Input records:
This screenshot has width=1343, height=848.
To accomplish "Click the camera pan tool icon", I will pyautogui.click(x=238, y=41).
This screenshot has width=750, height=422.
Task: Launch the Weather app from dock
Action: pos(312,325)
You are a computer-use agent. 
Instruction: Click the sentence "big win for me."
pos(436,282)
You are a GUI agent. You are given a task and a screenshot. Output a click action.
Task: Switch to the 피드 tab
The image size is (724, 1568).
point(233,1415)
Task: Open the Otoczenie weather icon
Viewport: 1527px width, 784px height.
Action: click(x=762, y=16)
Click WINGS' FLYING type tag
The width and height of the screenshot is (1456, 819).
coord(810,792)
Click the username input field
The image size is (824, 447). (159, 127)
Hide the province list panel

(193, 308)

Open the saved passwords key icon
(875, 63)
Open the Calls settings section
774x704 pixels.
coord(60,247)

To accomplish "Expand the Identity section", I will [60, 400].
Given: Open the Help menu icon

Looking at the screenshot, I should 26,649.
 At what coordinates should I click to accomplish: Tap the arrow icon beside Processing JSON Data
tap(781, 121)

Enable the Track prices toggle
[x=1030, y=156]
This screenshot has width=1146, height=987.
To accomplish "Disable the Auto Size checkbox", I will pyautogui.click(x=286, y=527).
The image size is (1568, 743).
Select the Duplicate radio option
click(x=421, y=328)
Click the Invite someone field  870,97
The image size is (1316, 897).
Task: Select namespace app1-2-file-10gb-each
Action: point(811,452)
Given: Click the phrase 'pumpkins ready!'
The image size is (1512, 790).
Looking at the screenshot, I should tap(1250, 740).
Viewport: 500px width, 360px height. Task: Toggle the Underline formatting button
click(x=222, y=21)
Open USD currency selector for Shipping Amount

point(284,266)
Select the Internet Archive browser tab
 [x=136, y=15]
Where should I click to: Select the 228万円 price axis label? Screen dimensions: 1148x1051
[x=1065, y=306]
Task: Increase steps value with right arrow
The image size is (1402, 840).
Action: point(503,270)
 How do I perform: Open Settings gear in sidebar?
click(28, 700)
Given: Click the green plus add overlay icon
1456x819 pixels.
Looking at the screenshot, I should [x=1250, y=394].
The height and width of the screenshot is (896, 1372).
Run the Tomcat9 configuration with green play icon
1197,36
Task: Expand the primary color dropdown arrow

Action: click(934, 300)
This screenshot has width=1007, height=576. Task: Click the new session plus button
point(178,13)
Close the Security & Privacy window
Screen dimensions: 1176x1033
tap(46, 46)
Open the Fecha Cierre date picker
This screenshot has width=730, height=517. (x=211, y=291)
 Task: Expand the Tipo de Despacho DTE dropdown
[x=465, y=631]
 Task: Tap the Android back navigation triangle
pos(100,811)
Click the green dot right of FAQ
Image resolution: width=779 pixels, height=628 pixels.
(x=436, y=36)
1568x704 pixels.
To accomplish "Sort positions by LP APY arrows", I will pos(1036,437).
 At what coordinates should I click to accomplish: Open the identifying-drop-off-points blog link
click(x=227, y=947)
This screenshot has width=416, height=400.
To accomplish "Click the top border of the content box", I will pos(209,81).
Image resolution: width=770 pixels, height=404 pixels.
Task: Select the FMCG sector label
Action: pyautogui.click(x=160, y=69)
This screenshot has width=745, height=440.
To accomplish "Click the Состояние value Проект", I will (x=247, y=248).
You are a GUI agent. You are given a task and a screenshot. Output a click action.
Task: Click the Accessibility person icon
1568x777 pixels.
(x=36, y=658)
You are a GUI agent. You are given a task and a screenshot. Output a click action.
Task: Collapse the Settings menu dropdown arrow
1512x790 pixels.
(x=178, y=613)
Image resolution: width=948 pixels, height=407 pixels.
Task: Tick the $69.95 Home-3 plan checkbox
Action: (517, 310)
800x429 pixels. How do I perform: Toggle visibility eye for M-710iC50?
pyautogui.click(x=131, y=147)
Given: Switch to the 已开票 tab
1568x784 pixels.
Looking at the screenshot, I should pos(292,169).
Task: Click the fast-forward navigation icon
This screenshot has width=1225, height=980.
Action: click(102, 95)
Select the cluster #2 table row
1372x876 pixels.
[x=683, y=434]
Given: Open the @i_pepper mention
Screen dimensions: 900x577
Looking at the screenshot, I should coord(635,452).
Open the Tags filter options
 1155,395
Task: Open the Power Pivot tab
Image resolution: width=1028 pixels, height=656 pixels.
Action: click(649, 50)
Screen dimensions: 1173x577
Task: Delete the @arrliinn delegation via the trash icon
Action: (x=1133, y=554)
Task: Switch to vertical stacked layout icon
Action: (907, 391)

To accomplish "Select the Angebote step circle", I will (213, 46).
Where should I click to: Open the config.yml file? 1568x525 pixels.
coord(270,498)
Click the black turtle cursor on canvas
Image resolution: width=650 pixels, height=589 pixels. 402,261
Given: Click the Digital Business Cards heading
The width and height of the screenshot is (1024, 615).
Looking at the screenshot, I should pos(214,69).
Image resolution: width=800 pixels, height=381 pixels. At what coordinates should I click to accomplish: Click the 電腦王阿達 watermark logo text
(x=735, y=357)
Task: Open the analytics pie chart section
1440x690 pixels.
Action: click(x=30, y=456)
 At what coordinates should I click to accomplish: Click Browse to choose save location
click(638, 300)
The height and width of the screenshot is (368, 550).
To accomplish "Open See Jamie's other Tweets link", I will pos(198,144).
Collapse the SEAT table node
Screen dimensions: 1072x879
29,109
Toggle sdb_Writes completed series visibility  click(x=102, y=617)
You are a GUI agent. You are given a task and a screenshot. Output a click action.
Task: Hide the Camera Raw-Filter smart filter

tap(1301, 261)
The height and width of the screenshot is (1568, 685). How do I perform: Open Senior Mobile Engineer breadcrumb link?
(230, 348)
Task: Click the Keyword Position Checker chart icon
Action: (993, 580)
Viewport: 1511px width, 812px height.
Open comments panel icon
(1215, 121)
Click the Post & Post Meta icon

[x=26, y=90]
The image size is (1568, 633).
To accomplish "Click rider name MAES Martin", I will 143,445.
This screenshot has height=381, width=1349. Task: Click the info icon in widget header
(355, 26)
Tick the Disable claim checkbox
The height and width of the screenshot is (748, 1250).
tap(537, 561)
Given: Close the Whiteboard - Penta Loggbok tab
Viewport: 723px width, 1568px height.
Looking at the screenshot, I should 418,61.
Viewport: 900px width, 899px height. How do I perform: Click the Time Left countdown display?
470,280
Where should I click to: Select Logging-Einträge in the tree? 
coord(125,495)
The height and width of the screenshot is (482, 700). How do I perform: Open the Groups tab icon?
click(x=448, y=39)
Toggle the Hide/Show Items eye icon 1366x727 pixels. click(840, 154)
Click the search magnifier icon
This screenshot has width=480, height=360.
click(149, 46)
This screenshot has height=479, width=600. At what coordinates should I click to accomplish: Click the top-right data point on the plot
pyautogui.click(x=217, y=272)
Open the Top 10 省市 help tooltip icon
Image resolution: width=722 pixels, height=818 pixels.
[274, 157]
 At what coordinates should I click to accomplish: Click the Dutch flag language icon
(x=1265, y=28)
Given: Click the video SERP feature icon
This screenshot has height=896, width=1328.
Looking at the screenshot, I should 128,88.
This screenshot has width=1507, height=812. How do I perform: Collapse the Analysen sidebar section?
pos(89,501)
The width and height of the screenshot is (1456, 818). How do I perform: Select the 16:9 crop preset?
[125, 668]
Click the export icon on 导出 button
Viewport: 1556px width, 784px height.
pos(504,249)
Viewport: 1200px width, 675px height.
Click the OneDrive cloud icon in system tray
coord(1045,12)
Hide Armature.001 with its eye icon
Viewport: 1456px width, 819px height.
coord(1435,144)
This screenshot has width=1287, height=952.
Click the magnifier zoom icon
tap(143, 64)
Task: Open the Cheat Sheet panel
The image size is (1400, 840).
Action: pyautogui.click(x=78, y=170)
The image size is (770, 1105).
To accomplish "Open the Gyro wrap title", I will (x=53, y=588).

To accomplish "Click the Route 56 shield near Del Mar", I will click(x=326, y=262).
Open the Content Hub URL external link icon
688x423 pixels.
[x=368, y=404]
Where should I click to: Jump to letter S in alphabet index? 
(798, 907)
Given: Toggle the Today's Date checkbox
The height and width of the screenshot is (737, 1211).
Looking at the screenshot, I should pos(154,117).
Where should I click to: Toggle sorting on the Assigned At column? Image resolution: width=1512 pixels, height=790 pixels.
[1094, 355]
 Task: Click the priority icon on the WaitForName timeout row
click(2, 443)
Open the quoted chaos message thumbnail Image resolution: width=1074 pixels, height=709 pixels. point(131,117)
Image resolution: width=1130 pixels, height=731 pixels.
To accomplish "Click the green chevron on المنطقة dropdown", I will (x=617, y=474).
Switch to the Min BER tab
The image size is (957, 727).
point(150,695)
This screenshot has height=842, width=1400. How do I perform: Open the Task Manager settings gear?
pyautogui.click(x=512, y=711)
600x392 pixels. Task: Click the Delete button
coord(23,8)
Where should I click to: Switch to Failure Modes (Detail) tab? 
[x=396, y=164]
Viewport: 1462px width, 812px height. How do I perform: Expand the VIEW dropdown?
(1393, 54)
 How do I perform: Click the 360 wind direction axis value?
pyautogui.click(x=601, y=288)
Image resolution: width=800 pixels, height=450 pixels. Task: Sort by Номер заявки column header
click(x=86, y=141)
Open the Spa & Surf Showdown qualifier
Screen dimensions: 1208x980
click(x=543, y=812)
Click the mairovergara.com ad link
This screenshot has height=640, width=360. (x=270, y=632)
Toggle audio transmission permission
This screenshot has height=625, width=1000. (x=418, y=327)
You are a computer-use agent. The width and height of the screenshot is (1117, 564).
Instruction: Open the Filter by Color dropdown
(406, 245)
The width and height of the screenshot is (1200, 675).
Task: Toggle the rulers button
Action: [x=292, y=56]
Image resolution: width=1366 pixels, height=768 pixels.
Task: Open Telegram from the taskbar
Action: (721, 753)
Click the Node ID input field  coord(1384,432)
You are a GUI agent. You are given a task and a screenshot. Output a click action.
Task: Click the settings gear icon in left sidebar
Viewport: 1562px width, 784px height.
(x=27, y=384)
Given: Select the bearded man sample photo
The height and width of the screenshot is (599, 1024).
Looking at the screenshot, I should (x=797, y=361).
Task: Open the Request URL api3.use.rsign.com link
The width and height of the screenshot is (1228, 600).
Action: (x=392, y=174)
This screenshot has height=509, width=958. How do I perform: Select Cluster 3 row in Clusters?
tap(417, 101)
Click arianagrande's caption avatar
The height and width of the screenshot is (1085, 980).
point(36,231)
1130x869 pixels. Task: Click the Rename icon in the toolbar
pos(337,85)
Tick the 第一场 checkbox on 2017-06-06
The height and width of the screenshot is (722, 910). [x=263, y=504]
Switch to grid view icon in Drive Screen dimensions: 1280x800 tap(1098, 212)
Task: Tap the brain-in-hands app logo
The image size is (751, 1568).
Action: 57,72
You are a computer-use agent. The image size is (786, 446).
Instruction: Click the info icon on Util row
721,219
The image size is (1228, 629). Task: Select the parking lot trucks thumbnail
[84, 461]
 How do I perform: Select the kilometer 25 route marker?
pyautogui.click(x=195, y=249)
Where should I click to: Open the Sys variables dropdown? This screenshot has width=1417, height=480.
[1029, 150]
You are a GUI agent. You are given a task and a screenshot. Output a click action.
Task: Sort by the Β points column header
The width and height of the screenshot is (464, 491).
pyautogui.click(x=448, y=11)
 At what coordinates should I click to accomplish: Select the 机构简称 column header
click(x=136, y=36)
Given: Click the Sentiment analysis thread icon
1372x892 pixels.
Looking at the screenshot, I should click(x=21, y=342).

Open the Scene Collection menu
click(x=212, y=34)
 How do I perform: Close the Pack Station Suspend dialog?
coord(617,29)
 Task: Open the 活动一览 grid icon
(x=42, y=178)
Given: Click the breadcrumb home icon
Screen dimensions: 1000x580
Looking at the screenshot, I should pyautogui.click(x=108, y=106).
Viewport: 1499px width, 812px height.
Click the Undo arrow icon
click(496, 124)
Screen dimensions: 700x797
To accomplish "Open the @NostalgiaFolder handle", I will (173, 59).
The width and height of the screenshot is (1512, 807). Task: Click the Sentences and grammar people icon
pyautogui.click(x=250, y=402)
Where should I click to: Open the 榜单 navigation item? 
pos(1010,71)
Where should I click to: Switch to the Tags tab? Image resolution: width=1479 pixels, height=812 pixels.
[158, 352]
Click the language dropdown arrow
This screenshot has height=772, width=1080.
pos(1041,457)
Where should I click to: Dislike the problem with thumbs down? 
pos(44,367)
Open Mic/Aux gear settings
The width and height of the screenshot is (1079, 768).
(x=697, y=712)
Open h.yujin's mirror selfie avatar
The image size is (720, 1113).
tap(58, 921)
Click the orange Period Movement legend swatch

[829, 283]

Objective: In the lines from the one containing "Task: Expand the Tipo" through the one containing "(x=36, y=658)", swap "Accessibility person icon" for "Accessibility settings icon" and return those lines with nothing else changed.

Output of the exercise:
 Task: Expand the Tipo de Despacho DTE dropdown
[x=465, y=631]
 Task: Tap the Android back navigation triangle
pos(100,811)
Click the green dot right of FAQ
Image resolution: width=779 pixels, height=628 pixels.
(x=436, y=36)
1568x704 pixels.
To accomplish "Sort positions by LP APY arrows", I will pos(1036,437).
 At what coordinates should I click to accomplish: Open the identifying-drop-off-points blog link
click(x=227, y=947)
This screenshot has width=416, height=400.
To accomplish "Click the top border of the content box", I will pos(209,81).
Image resolution: width=770 pixels, height=404 pixels.
Task: Select the FMCG sector label
Action: pyautogui.click(x=160, y=69)
This screenshot has width=745, height=440.
To accomplish "Click the Состояние value Проект", I will (x=247, y=248).
You are a GUI agent. You are given a task and a screenshot. Output a click action.
Task: Click the Accessibility settings icon
1568x777 pixels.
(x=36, y=658)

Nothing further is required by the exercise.